Prompt 1: According to the text on the Ninth Session of the Provisional World Parliament, where did the local hosts reserve 100 rooms?

Document section:
━━━━━━━━━━

Ninth Session Provisional World Parliament
Photos and Commentary
A mosque and minaret near our hotel signal the beauty and peace of Islam.
This was our first session of Parliament in a Moslem country and our first session in Africa. The earlier sessions of Parliament began in Brighton, England in 1982, then New Delhi, India, 1985, Miami Beach, Florida, USA, 1987, Barcelona, Spain, 1996, Malta, 2001, Bangkok, Thailand, March 2003, Chennai, India, December 2003, and Lucknow, India, 2004.
Our local hosts, through WCPA Vice-President, Dr. Ramadan Breki, reserved 100 rooms in the beautiful Al Kabir Hotel near the harbor in Tripoli
Tripoli harbor across the highway from the Parliament Hotel
A parliament banner was displayed in front of the hotel all week.
The closing session of Parliament was extended until April 15 in order to accomplish all the work we had to do.
The conference hall of the hotel was arranged in a huge rectangle with a microphone and water provided at each place setting. Some of the delegates here arrange themselves on the left side of the Parliament chamber.

━━━━━━━━━━

Dataset content:
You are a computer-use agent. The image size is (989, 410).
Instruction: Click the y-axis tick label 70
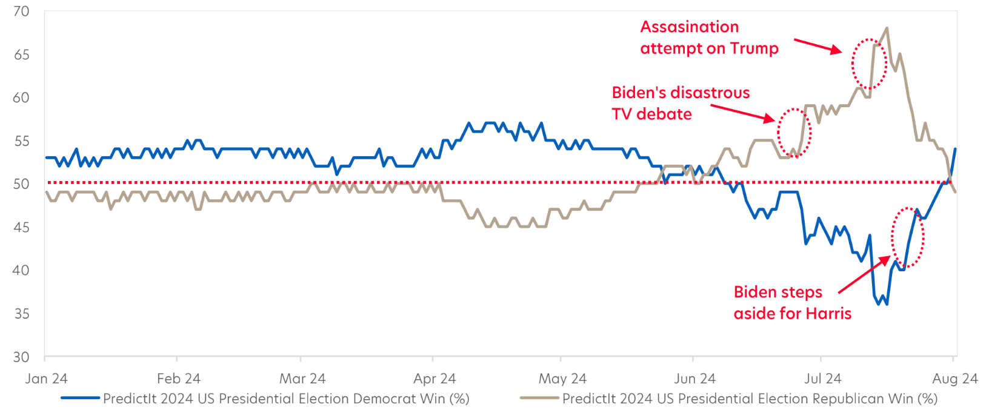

━━━━━━━━━━

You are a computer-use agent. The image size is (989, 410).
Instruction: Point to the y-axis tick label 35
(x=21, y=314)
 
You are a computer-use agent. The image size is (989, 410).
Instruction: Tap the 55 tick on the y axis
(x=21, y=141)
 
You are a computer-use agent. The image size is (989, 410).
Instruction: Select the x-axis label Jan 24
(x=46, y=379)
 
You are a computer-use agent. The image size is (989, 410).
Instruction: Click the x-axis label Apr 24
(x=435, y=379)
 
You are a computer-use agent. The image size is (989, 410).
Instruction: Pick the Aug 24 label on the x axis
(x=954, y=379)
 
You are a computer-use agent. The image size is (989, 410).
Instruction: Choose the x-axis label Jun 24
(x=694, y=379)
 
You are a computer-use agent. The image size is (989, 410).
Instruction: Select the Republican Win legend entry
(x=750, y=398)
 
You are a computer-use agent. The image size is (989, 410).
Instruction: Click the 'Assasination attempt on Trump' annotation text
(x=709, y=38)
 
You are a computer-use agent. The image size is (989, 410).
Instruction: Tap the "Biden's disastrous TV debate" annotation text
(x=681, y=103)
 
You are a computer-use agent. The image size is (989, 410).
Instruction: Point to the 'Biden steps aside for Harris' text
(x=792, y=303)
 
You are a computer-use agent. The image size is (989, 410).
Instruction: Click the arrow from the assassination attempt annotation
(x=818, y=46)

━━━━━━━━━━

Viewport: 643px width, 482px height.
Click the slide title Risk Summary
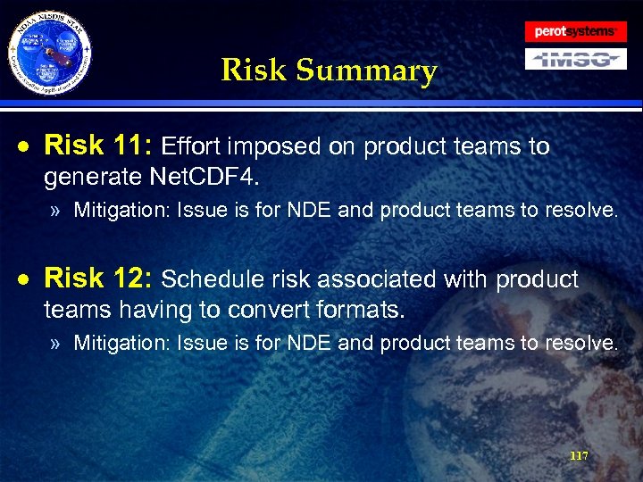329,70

━━━━━━━━━━

Prompt 2: Find every line in the records that contains the word "Biden" and copy each one. Case counts.

Complete output 1: At the Al Kabir Hotel near the harbor in Tripoli.

Complete output 2:
Instruction: Tap the "Biden's disastrous TV debate" annotation text
Instruction: Point to the 'Biden steps aside for Harris' text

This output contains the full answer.